Tak menunggu waktu lama, meripun mengikutinya menuju balkon. Melihat meja dengan makanan yang sudah ditata rapi di atasnya. Meri duduk di kursi seberang andre. Rasanya ini sangat romantis, makanan yang tertata, meja putih bersoh, vas bunga mawar serta pemandangan hotel yang menyajikan pemandangan malam kota bali. Tak ada lilin hanya ada lampu teras dan pemandangan lampu-lampu gedung dan perumahan yang memenuhi pandangan mereka.
Meri menyantap makanannya dengan tenang dan tak berani memulai percakapan.
"aku sudah menandatangani kontrak kerja selama tiga tahun di new york. Aku pikir itu cukup untuk kita melanjutkan hidup di sana selama kau masih kuliah" andre memcah keheningan dengan percakapan yang berat ditelinga meri.
'oh, jadi karena ini dia tak mengamuk tadi' batin meri.
"katakan padaku kau akan lanjut di universitas mana? Agar aku bisa mencari tempat tinggal terdekat dari kampusmu" lanjut andre lagi.
"aku belum memutuskan, tapi sepertinya aku akan lanjut kuliah di Indonesia" jawab meri santai.
"Apa.. Kenapa tidak bilang tadi pagi?" andre menatap meri seakan tak percaya dan rasa kecewa.
"hmm, aku sudah bilang pada ibu soal ini dan dia menyetujuinya. Aku pikir tak perlu mengatakannya secepat itu padamu, semuanya belum pasti. Aku hanya akan mengatakannya jika rencanaku memang benar-benar matang" jawab meri santai sambil menatap andre dengan lembut.
"setidaknya kau mengatakan rencanamu itu agar aku tidak terburu-buru menandatangani kontrak itu. Dan sekarang bagaimana?" balas andre dengan nada kecewa.

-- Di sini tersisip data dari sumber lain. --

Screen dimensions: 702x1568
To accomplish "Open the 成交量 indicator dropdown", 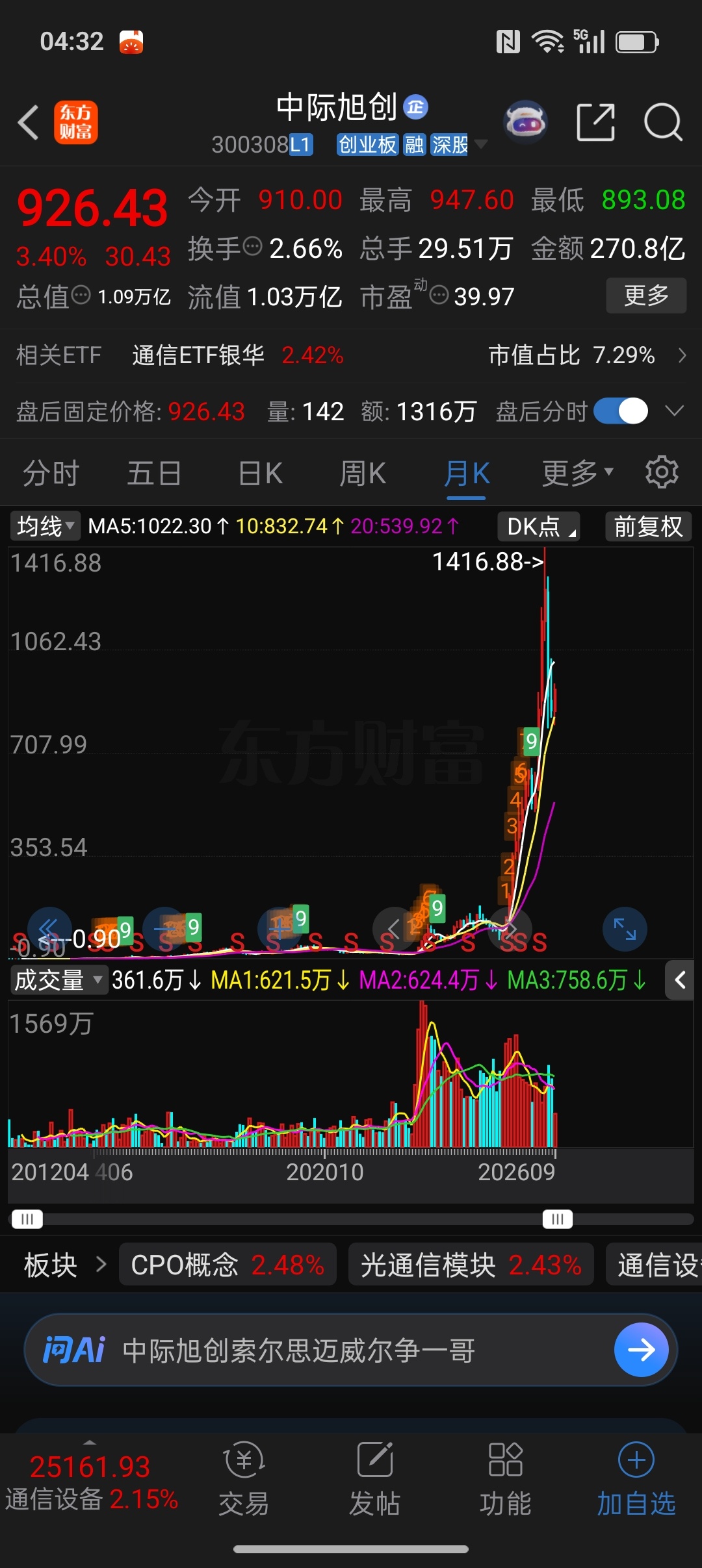I will click(58, 980).
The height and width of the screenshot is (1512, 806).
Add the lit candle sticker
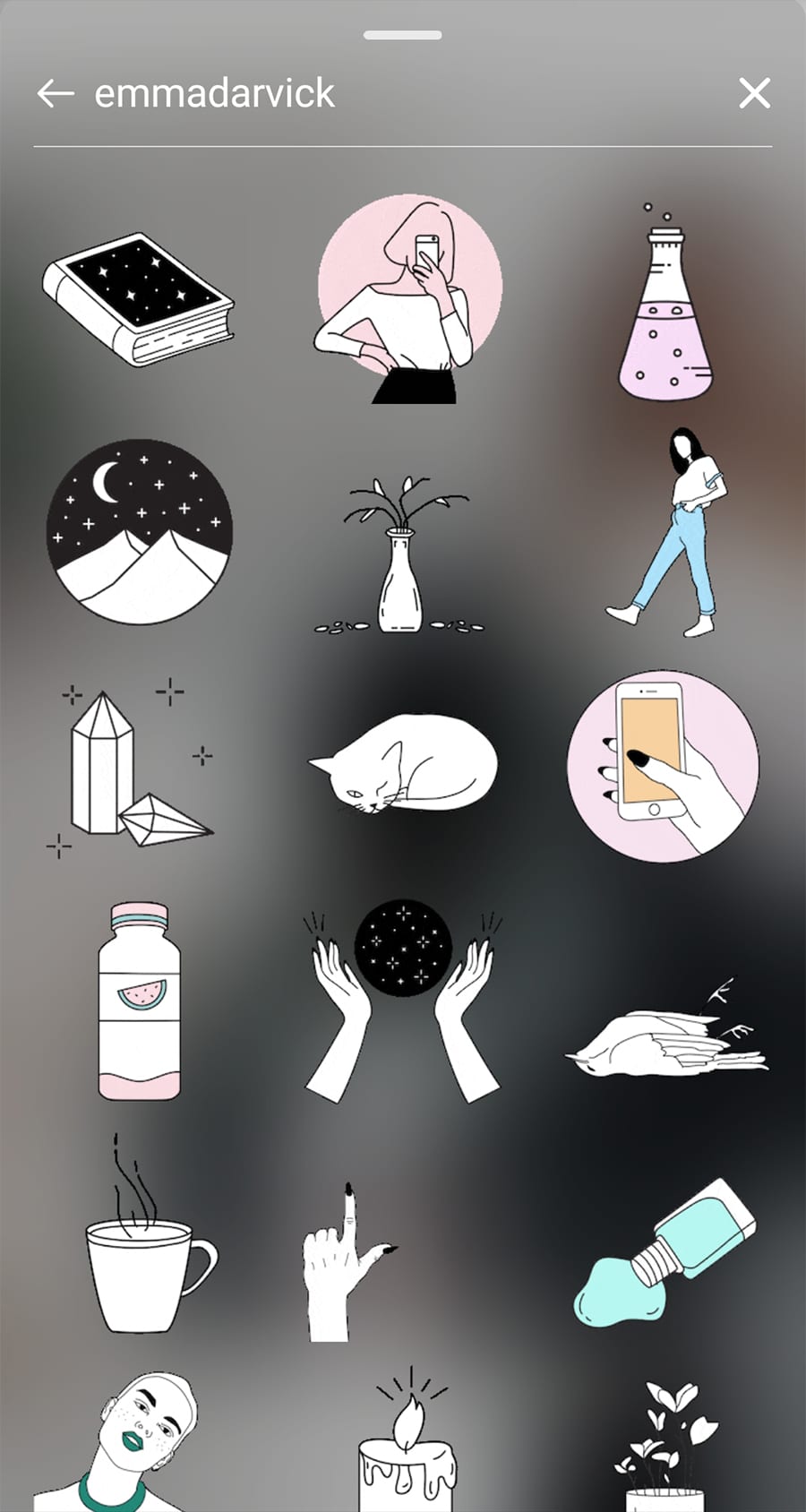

"aku pikir sudah terlambat memberitahu mu. Kapan kau menandatangani kontrak itu?" tanya meri
"tadi siang" jawab andre cepat hampir tak menunggu pertanyaan meri selesai.
"oow, maafkan aku" balas meri penuh penyesalan. "baiklah, aku akan mengatakan pada ibu bahwa aku berubah pikiran dan akan melanjutkan study di new york. Tapi sebagai gantinya, kau yang harus merekomendasikanku universitas terbaik di sana. Tentunya yang sesuai dengan jurusan yang aku mau" lanjut meri untuk menghibur kekasihnya itu.
"aku setuju soal itu, apa kau benar-benar akan memilih bidang kedokteran?" tanya andre.
"hmm, kenapa? Apa kau tidak suka?" tanya meri
"aku hanya berpikir kalau kau mengambil bidang kedokteran, kau akan sangat sibuk nantinya. Dan apa kita akan punya waktu bersama" andre khawatir dengan kesibukan mereka nanti akan mengurangi waktu kebersamaan mereka dan itu hal yang pasti.
"bukankah kau bilang kita akan serumah. Sesibuk apapun setidaknya kita bisa bertemu ketika kau pulang kerja dan aku selesai kuliah" jawab meri santai.
"aku senang mendengar kau setuju kita tinggal serumah. Tapi bagaimana dengan ayah dan kakakmu?"
"aku akan menangani mereka. Kau tenang saja" jawab meri kemudian dijawab anggukan oleh andre.
Mereka menyelesaikan makan mereka kemudian kembali ke kamar untuk beristirahat.